## [EXTRACT TO READ]
###
Deflation Interrupted?

To fully grasp the import and potential staying power of the sudden, dramatic spike in consumer price inflation requires that we briefly step back in time to look at the constituents of the neoliberal world that took shape from the 1980s. Paradoxically, as will be shown, these came together to crystallize the opposite trend.

Decades of relatively crisis-free post-war ‘golden age’ accumulation came to a close, first in the United States (US) in the late 1960s, then across other major advanced economies by the early 1970s (excluding Japan), and rates of profit in production-centered businesses began to fall. Why this was the case stemmed from the fact that in relatively closed ‘economic nationalist’ economies, with the absorption of post-war industrial reserve armies, rising labour costs could no longer be offset by technological innovation, leading to raising rates of exploitation. This latter problem was exacerbated by the reaching of the upper bounds of capacity utilization in economies where sales of consumer durables were dependent upon wages paid to workers.1

An ensuing wage-price spiral, accompanied by increased welfare-state spending as unemployment and economic malaise spread, with these inflationary tendencies accelerated by oil price rises from 1973 and US military spending following the demise of the Bretton Woods monetary system, all served to impel inflation across the globe. The subsequent pairing of economic stagnation and inflation in stagflation set the US and global economy on a crisis trajectory.
###
## [BRIEF 1]
Answer these questions using the passage on inflation:
(a) When did post-war "golden age" accumulation first come to a close in the United States?
(b) Which major advanced economy is excluded from the early-1970s close?
(c) From what year did oil price rises accelerate inflationary tendencies?
## [BRIEF 2]
Duplicate the passage on inflation word for word from "An ensuing wage-price" to "a crisis trajectory.".
This material comes from a separate source.

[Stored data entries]
###
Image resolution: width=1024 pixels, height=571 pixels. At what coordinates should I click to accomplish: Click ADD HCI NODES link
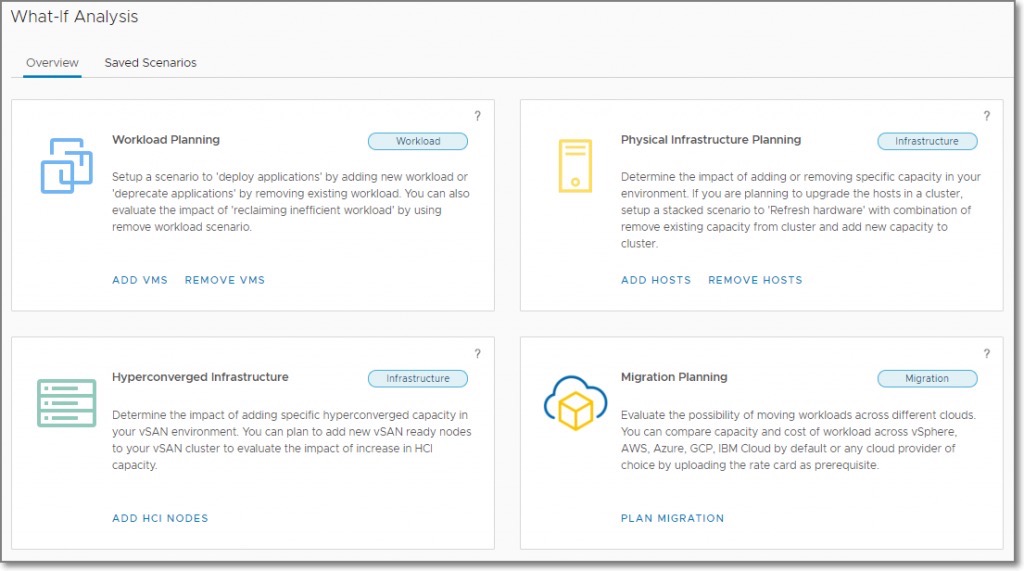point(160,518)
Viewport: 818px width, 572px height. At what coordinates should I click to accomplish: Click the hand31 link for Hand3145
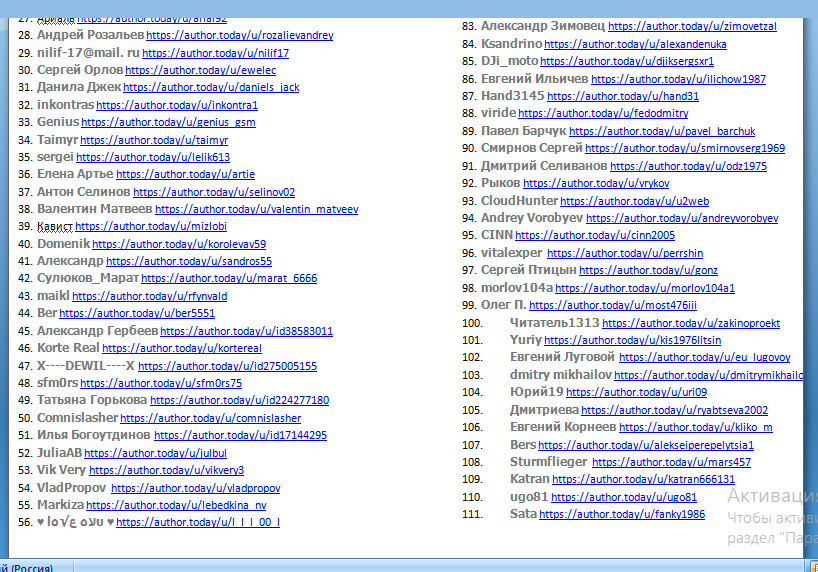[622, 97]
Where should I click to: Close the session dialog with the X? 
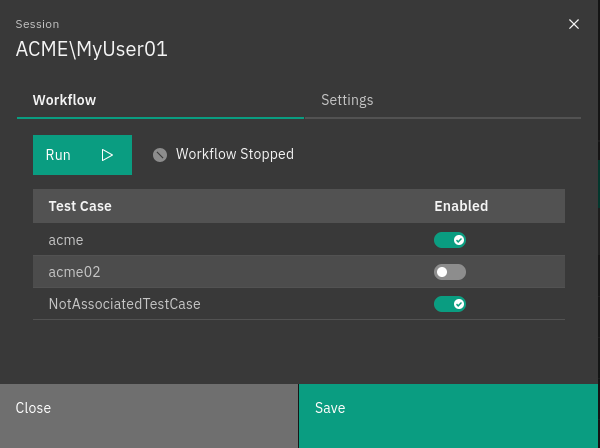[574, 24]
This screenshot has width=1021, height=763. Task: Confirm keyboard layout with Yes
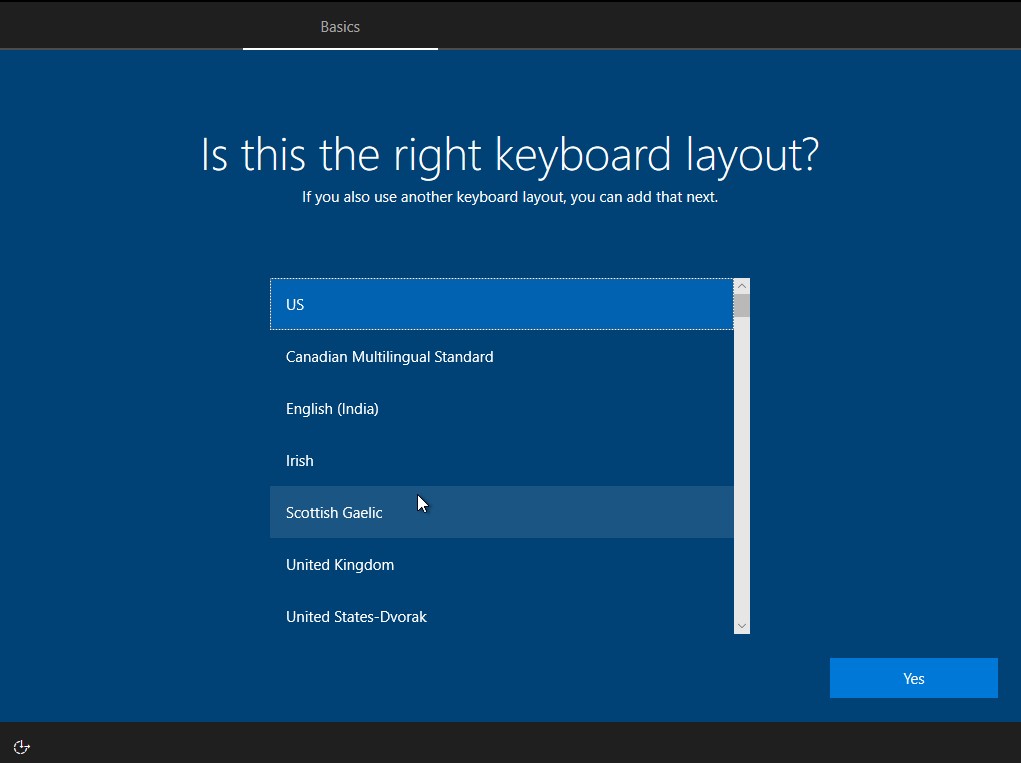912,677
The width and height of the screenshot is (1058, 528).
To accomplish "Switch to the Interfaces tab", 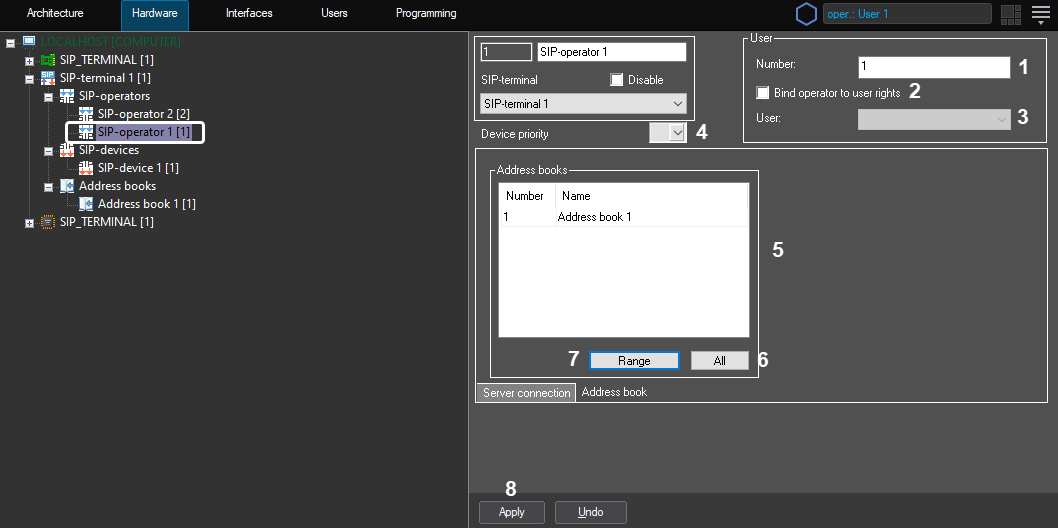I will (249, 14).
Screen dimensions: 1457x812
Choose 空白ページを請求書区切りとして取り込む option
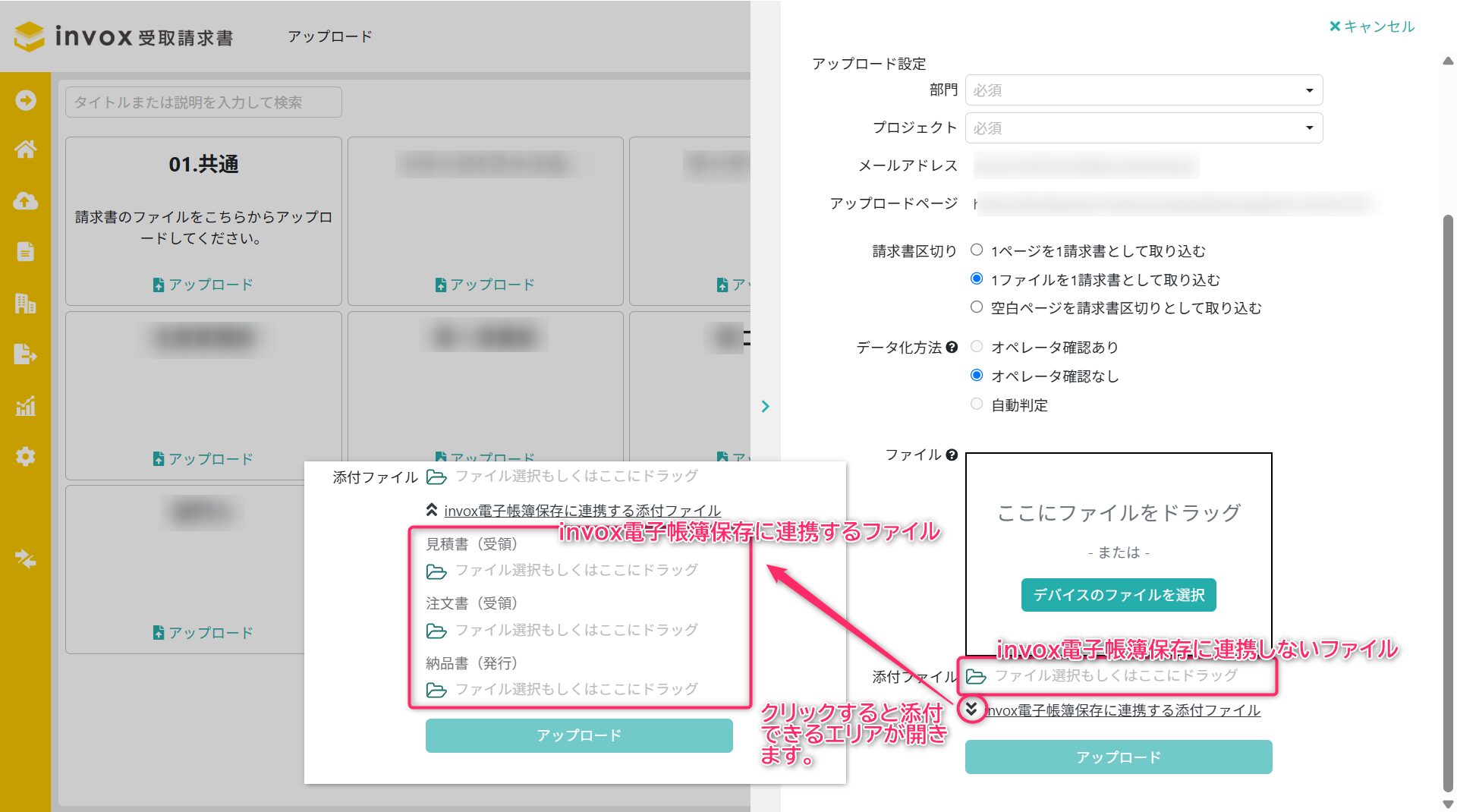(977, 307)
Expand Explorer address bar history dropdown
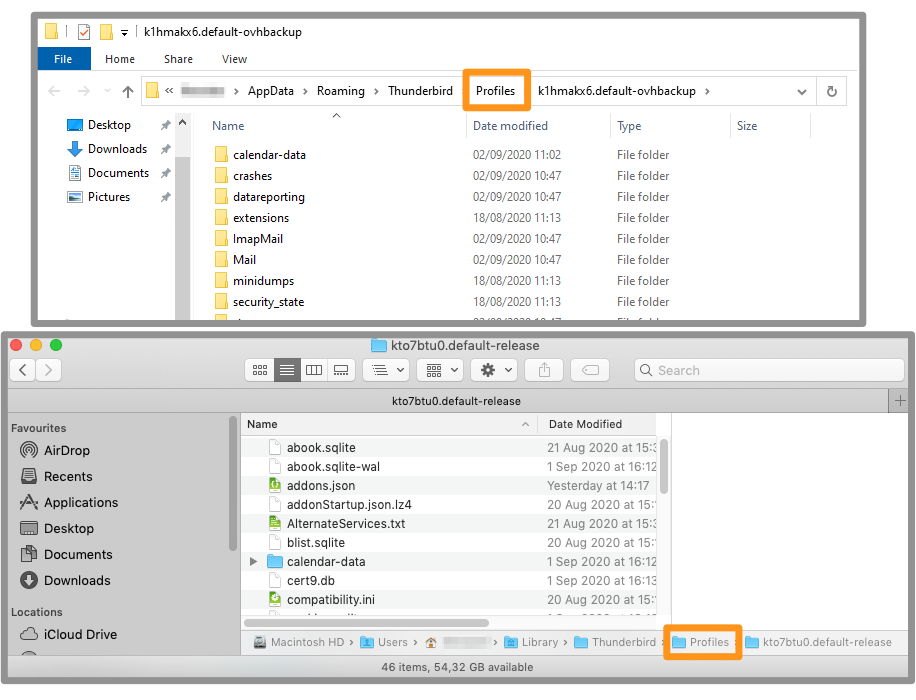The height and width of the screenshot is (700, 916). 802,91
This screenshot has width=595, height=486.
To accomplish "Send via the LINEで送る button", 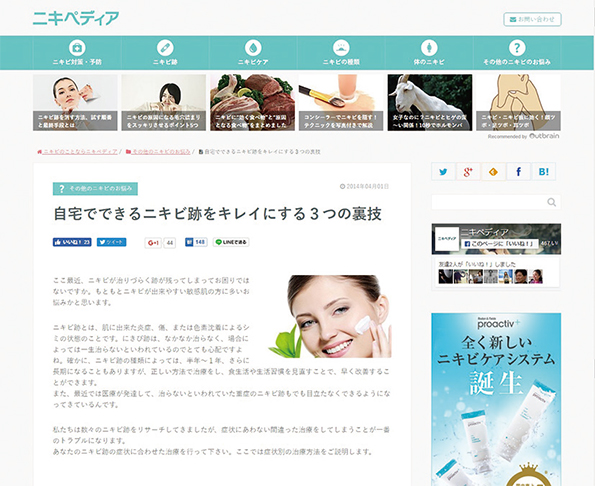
###
## [ANSWER SPACE 1]
(a) In the late 1960s.
(b) Japan.
(c) From 1973.

## [ANSWER SPACE 2]
An ensuing wage-price spiral, accompanied by increased welfare-state spending as unemployment and economic malaise spread, with these inflationary tendencies accelerated by oil price rises from 1973 and US military spending following the demise of the Bretton Woods monetary system, all served to impel inflation across the globe. The subsequent pairing of economic stagnation and inflation in stagflation set the US and global economy on a crisis trajectory.